My husband and I ordered a lot of food (we shared and made friends with the two ladies who joined our communal table), and it was reasonably priced for what it was. The chefs really care about the sourcing, the farm, and how they raise it.

Consciousness Score: Good

The chef was delighted to share the sourcing of the food, remaining transparent. Their lamb is sourced from Elysian Fields, a small sheep farm in Pennsylvania. I love their philosophy: Everything is pasture-raised, free-range, all-natural, but not certified organic. The farm raises lambs under a patented Safe Alternative® protocol rooted in humane treatment.

And Maydan recently made the switch to Halal chicken after numerous requests. While there isn’t much produce available locally, they work with Moon Valley to source as many local fruits and veggies as possible. They also work with small, five-acre farms in the suburbs and other small producers in Virginia, where all practices are organic in the highest standards. These farmers grow Turkish varietals–eggplants, chilies, etc.–especially for Maydan. Other sourcing includes organic seed companies, and for their spices, a mix from an Istanbul-based company.

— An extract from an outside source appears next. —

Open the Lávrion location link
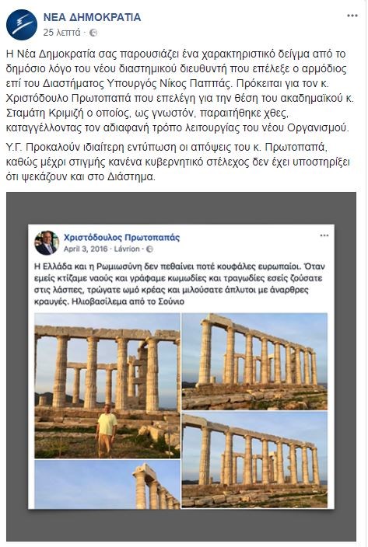This screenshot has height=547, width=368. point(127,249)
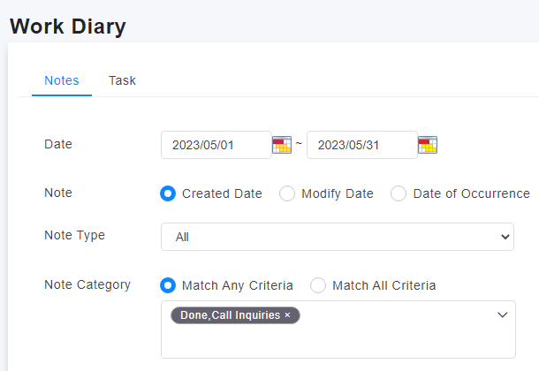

‘All the Feels’ Score: Good

Embrace the experience: You’re going to leave smelling like fire and food two hours later (I had to dry clean my coat!). And while you may not be at summer camp, this may be the hottest, most stomach-satisfying version of glamping going this side of the Delaware.

No reservations? Arrive early, and expect to be told to leave in 90 minutes. In other words, they are essential.

The dress code may be casual, but it’s a scene. Crowd: cool, hipster-type. Vibe: High energy, lines out the door. It is the place to be.

The door handle is something else. Mysteriously etched, you’ll feel like Alice entering “eat me” Wonderland. Inside, the fire pit facing the amber-lit bar is the main attraction. Its copper top extends to the 20-foot-tall ceiling. Meats wrapped with herbs, hanging on hooks, encircle the staging area. In case you weren’t already hungry, regardless of where you sit, you’ll have a full view. But my spot was front and center at the bar, practically in the fanning fire.

Cutlery comes on a platter; food comes served on white-and-blue ceramic plates with azure, leaf-like designs. Step in the bathroom to spot blue tiles, a baroque, circular mirror, and knicknacks (some oriental, others not). A violet blossom candle flickers in a vain attempt to overpower the aroma of meat wafting in.

  

Menu  breakdown

Lots of flavors and spices, but no heat. Selections ranged as follows: kebabs, seafood, vegetables, salads, and large plates.

We started with an assortment of colorful dippings drizzled with oil and sesame, from the Spreads selections, accompanied by cozy Naan bread. The bold-toned Beet Borani mixed with yogurt, dill, black sesame was exquisitely bright and fresh. The Baba Ganoush with eggplant, tahini, and garlic was delicious, as was the creamy Hummus drizzled with fresh olive oil–in true Middle Eastern fashion.

Other spreadables: Labreih with strained yogurt, dried mint; Mahuhammara with walnut, red pepper, and pomegranate (not enough walnuts for my liking!); and Taktoukka with stewed tomato, green peppers, and garlic. The bright tomatoes were standouts!

As for sides, melt-in-your-mouth, roasted-to-perfection Zucchini topped with a white sauce with ras el hangout (a North African spice) and scrumptious Baby Eggplant sprinkled with a Georgian walnut and pomegranate sauce for scrumptiously smoky-sweet undertones.

My husband particularly favored their Halloumi (a Turkish, semi-hard, unripened, brined) cheese, which starts out really sweet and ends really salty, thanks to a peppering of Egyptian Dhakka spice.

From the land, juicy Koobideh Beef Kebab with saffron, accompanied by a plethora of condiments: Tomato Jam with sesame and cinnamon; Toum with garlic, oil lemon (for garlic purists!); Zhough with parsley, cilantro, cumin, serrano; and Chermoula with lemon, garlic, parsley and saffron.

From the sea, the shrimp and sardines (not fishy!) were tastily marinated in the sultry Chermoula sauce.

For dessert, a pudding with Kunafa (cheese danish done Middle Eastern) with rose water, apricot almond, and creme, plus a slice of cheese topped with almonds and herbs.

Overall: Good

There’s a reason people line around the block for a hunk of this wood-fired menu.